Le capitole (États-unis) | La revue de presse économique et financière

Négociations au Congrès : vers un risque de défaut de la dette américaine ?

A certains égards, le fait que la pandémie de Covid-19 ait été reléguée au second plan par le suspense sur le relèvement du plafond de la dette aux États Unis est plutôt une bonne nouvelle. En effet, si dans l’inconscient collectif américain la date du 18 octobre renvoie à l’achat de l’Alaska (en 1867 à l’Empire russe), il se pourrait que cette fois-ci, on se souvienne de cette date pour de mauvaises raisons. Ainsi, si les parlementaires ne parviennent pas à un accord d’ici là, on pourrait simplement assister au premier défaut de la dette américaine. Certes, à de nombreuses occasions, notamment en 2011 et en 2013, le plafond de la dette avait été atteint. Mais cela était sur une très courte période, ce qui a permis au Trésor de continuer à honorer les engagements (en recourant temporairement à des mesures extraordinaires) pendant les négociations au Congrès.

Certains se demanderont donc pourquoi il n’en serait pas de même cette fois-ci, surtout qu’un accord évitant le « shutdown » a été trouvé à la dernière minute jeudi. La grande différence avec les épisodes précédents tient à l’extrême polarisation des deux camps. Ainsi, alors qu’un consensus semble se dégager sur le programme d’infrastructures de 1 200 milliards de dollars, on ne peut pas en dire autant sur le second plan de relance qui table sur une hausse des dépenses sociales de 3 500 milliards de dollars (sur dix ans). Ce dernier plan, voulu par le Président Biden, est supposé être financé par des hausses d’impôts, une ligne blanche que les Républicains ne sont pas prêts à franchir. La tentation est grande pour les Démocrates de passer par la procédure de « réconciliation budgétaire », un dispositif qui leur permettrait d’outrepasser tous les blocages des Républicains avec une majorité simple. Or, cette majorité est mince et plusieurs voix dissonantes à l’intérieur même de la majorité démocrate risquent de faire échouer le vote.
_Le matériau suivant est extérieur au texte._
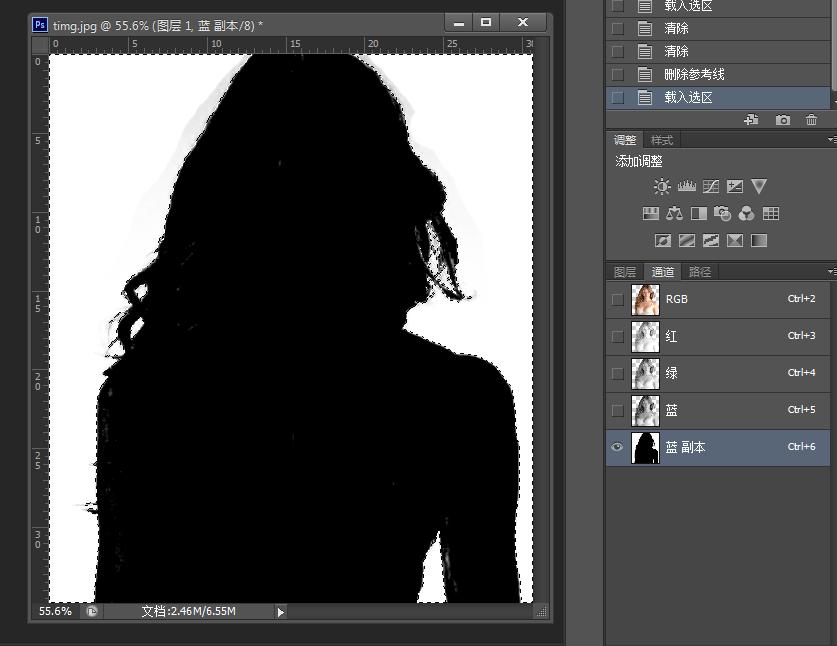Create a new snapshot with the camera icon
Screen dimensions: 837x646
783,120
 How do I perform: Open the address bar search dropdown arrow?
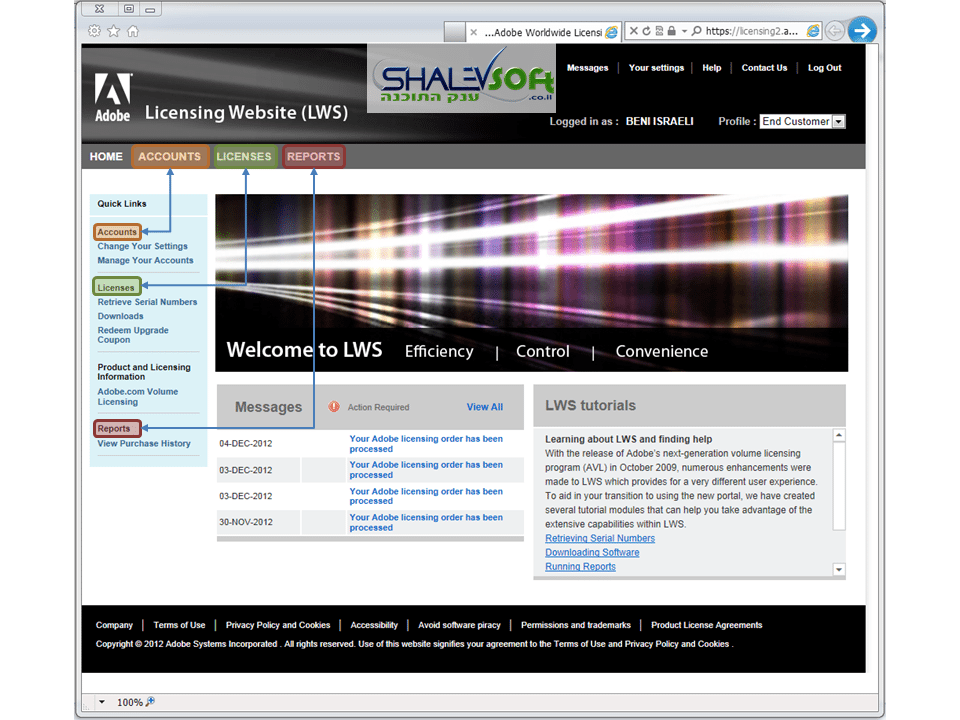[x=684, y=31]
Ces tensions politiques ne sont pas de nature à faciliter un retour de l’appétit pour le risque, d’autant que la situation sur le secteur de l’énergie s’est une nouvelle fois dégradée. On a ainsi assisté à une multiplication des rationnements d’électricité en Chine, conséquence d’une flambée des cours du charbon (+170,8 % en 2021) et de la mise en application de normes environnementales plus strictes. Dans la mesure où l’arrivée de l’hiver risque de renforcer cette forte appréciation des matières premières, de plus en plus de secteurs vont souffrir de ces pénuries, notamment les plus énergivores. Dans ces conditions, le ralentissement actuel de l’activité industrielle chinoise pourrait être plus prononcé qu’anticipé. D’ailleurs, l’indicateur avancé du Bureau national de la statistique auprès des directeurs des achats dans l’industrie est entré en zone de contraction (-0,5 point en septembre, à 49,6), une première depuis février 2020.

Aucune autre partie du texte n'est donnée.